* TASK DIRECTIONS *
Can you copy every line of the listing below word for word, with nothing changed?
Start of RECORDS FOR PROCESSING
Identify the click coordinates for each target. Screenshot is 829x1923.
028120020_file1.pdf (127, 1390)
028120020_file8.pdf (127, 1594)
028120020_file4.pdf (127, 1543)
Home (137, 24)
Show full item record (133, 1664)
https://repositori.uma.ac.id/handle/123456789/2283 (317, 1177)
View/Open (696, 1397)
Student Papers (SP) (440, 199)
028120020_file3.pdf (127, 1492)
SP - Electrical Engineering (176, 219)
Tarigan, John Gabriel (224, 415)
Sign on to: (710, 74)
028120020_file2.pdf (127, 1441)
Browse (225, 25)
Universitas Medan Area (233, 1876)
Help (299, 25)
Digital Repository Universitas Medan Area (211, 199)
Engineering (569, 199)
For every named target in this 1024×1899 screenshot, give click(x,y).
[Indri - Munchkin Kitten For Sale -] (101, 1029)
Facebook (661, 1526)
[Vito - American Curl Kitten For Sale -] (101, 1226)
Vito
End of RECORDS FOR PROCESSING
* OUTPUT OF THE TASK *
Identify the click coordinates for each target. Screenshot is 829x1923.
028120020_file1.pdf (127, 1390)
028120020_file8.pdf (127, 1594)
028120020_file4.pdf (127, 1543)
Home (137, 24)
Show full item record (133, 1664)
https://repositori.uma.ac.id/handle/123456789/2283 (317, 1177)
View/Open (696, 1397)
Student Papers (SP) (440, 199)
028120020_file3.pdf (127, 1492)
SP - Electrical Engineering (176, 219)
Tarigan, John Gabriel (224, 415)
Sign on to: (710, 74)
028120020_file2.pdf (127, 1441)
Browse (225, 25)
Universitas Medan Area (233, 1876)
Help (299, 25)
Digital Repository Universitas Medan Area (211, 199)
Engineering (569, 199)
For every named target in this 1024×1899 screenshot, give click(x,y).
[Indri - Munchkin Kitten For Sale -] (101, 1029)
Facebook (661, 1526)
[Vito - American Curl Kitten For Sale -] (101, 1226)
Vito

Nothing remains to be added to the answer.